One medium wasn't enough to hold "Adventure Time," and BOOM! Studios tapped "Dinosaur Comics" creator and future "Squirrel Girl" writer Ryan North to bring Finn and Jake to the world of comics. The result was every bit as good as the show, if not better. 

And as the TV series got darker and more invested in its characters' emotional lives, North kept right up with it. In "Adventure Time Comics" #18, the Lich traps Finn, Jake, and the Ice King in their own fantasies, finally reuniting Ice King and Betty. In #19, Betty uses Ice King's crown to create a palace with a motto over the gate that reads, "Everything is beautiful and nothing hurts."

That comes from Kurt Vonnegut's classic antiwar sci-fi novel "Slaughterhouse Five," the story of Billy Pilgrim, a World War II veteran who comes "unstuck in time." In the book, Vonnegut suggests "everything was beautiful and nothing hurt" as the perfect epitaph to carve on a gravestone. Such a heady literary reference may not mean much to kids, but it obviously meant a lot to North, since he'd go on to adapt Vonnegut's novel to comics in 2020.

Jake's birth is a parody of a parody

In "The Witch's Garden," Jake remembers getting his shapeshifting powers from a magic puddle, but viewers would have to wait years for the real answer. 

"Joshua and Margaret Investigations" shows the adventures of Jake's parents' as paranormal detectives during Martha's pregnancy. We might imagine she's expecting Jake, but that turns out to be a red herring. Jake's real mother is a shape-shifting blue creature that bites Joshua on the head. That bite swells before finally exploding into baby Jake, who does a little song and dance before falling asleep.

Adults should recognize Jake's cinematic heritage from the chestburster in "Alien." But his singing, dancing entrance comes from a totally different movie. In Mel Brooks' sci-fi parody "Spaceballs," "Alien" star John Hurt cameos in a greasy spoon diner. It looks like he's about to be sick, but instead, a little alien bursts out of his chest, puts on a straw boater, and dances away to a clip of "Hello, My Baby!" from the "Looney Tunes" classic "One Froggy Evening."

The writers use every possible euphemism for sex

TV writers, especially if they're writing for kids, are in a constant battle with the network over what's fit to broadcast. If they're feeling brave, writers can outright antagonize their bosses, and few were more antagonistic than the folks at "Adventure Time." As it's a children's show, the writers couldn't just talk about sex, but they found every possible way to talk about it without actually using the word. For example, in "The Duke," the Duchess of Nuts talks about how her husband loves to "lie with" her, and Finn and Jake repeat the phrase so often it loses all meaning. And in "Furniture and Meat," Jake literally sits on Wildberry Princess' face — in a little chair.

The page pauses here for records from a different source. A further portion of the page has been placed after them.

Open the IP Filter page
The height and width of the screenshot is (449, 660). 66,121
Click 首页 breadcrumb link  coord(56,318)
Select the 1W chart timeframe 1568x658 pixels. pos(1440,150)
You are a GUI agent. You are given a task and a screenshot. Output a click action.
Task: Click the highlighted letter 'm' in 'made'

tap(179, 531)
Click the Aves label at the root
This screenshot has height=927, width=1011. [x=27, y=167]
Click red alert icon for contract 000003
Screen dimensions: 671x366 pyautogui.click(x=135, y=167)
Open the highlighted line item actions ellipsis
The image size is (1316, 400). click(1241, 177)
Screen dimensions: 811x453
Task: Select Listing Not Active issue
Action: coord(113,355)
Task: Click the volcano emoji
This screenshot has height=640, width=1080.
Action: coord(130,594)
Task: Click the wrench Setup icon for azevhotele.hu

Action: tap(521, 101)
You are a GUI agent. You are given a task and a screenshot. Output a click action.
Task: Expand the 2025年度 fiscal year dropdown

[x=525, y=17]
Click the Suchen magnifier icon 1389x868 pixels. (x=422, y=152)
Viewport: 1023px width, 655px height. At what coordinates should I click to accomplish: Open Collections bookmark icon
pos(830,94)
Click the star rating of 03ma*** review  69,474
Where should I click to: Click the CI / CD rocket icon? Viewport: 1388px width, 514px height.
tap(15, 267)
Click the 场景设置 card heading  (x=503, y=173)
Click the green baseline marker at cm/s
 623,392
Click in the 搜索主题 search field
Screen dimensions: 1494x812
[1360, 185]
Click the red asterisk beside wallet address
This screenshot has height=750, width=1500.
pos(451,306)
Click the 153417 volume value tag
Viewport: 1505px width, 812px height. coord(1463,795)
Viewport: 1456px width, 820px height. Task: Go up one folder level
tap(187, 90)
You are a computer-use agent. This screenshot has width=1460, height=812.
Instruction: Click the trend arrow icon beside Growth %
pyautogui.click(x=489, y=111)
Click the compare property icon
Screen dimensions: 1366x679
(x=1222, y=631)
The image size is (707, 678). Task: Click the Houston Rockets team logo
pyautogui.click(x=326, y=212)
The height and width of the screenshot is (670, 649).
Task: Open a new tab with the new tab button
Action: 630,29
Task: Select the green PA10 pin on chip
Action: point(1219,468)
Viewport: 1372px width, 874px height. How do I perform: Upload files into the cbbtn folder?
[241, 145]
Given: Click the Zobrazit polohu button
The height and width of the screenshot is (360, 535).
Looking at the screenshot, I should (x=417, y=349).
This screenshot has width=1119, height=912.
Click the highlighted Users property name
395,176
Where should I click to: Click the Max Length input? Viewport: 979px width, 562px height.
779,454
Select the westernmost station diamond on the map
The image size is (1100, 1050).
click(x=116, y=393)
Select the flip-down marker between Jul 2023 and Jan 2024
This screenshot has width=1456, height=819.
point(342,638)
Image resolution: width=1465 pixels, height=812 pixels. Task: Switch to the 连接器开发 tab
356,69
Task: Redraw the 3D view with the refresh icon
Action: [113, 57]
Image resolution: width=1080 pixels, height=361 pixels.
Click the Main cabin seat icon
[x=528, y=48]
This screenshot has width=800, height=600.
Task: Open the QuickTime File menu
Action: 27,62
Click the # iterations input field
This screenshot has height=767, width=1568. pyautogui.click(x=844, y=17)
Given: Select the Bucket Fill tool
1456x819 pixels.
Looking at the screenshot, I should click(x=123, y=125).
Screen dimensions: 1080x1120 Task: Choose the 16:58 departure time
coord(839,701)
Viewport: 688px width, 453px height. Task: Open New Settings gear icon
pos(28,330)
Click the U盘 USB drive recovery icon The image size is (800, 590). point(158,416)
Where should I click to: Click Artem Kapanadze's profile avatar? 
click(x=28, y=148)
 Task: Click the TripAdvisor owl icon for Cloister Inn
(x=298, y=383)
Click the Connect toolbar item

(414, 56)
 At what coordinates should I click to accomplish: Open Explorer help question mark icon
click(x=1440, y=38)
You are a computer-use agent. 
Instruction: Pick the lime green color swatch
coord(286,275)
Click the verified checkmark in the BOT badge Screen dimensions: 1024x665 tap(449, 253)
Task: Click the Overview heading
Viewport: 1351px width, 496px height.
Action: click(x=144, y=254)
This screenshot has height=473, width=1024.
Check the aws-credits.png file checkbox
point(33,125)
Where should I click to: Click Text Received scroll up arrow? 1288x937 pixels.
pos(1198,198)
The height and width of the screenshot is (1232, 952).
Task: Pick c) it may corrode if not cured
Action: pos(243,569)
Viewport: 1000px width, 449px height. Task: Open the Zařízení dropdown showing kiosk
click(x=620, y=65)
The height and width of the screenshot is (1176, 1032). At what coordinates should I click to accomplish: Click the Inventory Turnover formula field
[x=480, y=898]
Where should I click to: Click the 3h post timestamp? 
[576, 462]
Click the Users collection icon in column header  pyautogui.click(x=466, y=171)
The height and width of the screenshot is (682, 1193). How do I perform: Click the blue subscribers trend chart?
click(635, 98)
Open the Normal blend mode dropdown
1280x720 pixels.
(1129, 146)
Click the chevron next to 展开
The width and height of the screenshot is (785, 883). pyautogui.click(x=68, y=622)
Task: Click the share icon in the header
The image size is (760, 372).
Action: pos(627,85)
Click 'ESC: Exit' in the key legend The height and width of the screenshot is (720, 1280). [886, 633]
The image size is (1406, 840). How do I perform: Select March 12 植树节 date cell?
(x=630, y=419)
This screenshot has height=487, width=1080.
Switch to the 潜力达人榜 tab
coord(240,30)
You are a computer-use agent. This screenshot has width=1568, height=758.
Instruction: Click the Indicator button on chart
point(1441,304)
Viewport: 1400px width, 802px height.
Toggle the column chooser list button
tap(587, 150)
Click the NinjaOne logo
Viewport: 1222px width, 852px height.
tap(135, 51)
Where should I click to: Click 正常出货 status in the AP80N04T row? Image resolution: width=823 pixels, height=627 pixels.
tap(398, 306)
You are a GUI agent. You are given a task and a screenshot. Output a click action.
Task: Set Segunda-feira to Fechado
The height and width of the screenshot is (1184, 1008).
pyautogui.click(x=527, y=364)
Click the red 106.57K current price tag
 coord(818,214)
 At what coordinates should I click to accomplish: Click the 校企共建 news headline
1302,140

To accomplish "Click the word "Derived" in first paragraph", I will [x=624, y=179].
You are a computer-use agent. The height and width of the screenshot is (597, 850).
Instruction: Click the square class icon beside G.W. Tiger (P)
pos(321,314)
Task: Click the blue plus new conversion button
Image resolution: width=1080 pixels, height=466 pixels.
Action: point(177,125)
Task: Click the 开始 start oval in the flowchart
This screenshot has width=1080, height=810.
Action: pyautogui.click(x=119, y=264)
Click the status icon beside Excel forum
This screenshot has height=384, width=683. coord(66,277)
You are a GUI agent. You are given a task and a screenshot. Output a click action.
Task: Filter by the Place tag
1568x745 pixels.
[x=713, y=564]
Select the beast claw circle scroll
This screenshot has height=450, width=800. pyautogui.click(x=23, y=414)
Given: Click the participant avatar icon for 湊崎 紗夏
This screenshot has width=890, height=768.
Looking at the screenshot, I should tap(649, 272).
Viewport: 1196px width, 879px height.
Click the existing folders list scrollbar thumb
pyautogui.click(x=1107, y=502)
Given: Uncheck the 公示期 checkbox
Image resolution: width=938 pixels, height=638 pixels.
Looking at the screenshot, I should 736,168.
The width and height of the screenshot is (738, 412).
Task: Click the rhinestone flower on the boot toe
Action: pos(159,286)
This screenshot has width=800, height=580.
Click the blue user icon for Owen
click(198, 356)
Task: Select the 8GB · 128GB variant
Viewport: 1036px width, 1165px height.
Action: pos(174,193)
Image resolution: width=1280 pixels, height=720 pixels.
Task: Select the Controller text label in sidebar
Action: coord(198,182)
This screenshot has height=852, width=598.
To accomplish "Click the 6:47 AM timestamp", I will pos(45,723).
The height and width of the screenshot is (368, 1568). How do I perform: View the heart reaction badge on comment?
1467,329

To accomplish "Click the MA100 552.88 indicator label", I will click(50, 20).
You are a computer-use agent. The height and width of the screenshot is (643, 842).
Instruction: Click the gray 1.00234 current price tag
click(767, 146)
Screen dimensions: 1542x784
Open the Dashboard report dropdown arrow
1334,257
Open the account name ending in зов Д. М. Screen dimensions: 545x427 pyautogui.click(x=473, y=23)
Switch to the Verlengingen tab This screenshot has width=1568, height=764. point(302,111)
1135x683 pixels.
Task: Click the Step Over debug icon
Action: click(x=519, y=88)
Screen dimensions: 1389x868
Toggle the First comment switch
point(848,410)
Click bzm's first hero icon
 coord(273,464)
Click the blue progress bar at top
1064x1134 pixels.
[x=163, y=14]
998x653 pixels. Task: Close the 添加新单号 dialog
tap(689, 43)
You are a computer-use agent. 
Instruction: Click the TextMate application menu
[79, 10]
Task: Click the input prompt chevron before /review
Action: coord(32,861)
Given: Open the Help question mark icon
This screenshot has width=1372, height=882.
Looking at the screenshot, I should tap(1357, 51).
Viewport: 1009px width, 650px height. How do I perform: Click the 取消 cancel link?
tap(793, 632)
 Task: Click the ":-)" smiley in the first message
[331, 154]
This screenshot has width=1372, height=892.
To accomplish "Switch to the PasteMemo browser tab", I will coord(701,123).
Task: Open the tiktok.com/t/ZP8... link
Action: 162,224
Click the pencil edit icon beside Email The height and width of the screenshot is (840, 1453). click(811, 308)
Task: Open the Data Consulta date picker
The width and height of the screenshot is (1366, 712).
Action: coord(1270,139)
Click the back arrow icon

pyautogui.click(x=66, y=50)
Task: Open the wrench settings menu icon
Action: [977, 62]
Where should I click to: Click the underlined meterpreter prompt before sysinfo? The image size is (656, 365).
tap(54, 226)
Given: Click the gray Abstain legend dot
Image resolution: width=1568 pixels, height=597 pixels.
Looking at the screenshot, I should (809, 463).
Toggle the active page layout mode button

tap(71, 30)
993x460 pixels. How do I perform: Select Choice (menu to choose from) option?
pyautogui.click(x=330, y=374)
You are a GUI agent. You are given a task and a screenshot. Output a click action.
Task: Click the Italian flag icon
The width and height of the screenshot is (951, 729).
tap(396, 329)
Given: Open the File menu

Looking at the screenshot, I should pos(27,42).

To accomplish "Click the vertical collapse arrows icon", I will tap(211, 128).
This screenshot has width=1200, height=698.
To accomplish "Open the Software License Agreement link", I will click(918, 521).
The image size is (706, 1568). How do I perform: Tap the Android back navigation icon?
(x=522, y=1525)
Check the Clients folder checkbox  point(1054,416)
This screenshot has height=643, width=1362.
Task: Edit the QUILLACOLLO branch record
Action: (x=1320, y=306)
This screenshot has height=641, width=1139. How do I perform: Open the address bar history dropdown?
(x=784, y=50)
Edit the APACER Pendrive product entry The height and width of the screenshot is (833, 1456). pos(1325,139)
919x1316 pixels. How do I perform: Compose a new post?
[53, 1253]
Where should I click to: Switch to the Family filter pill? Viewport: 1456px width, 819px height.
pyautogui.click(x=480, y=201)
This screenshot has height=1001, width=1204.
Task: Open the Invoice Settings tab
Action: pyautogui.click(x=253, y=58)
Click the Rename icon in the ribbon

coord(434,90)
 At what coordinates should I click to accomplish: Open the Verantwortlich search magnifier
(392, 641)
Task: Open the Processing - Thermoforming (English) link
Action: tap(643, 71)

In "The Belly of the Beast," Finn and Jake have to convince a bunch of happy bears to get out of a monster's stomach before they're digested alive. And they do this by singing a little song that goes, "All of our favorite foods are totally dead. / They cannot procreate in little food beds." This one obviously didn't get completely past the censors since the writers apparently had to balance out the "naughty words" quotient by never referring to poop as anything but "the stuff" throughout the episode.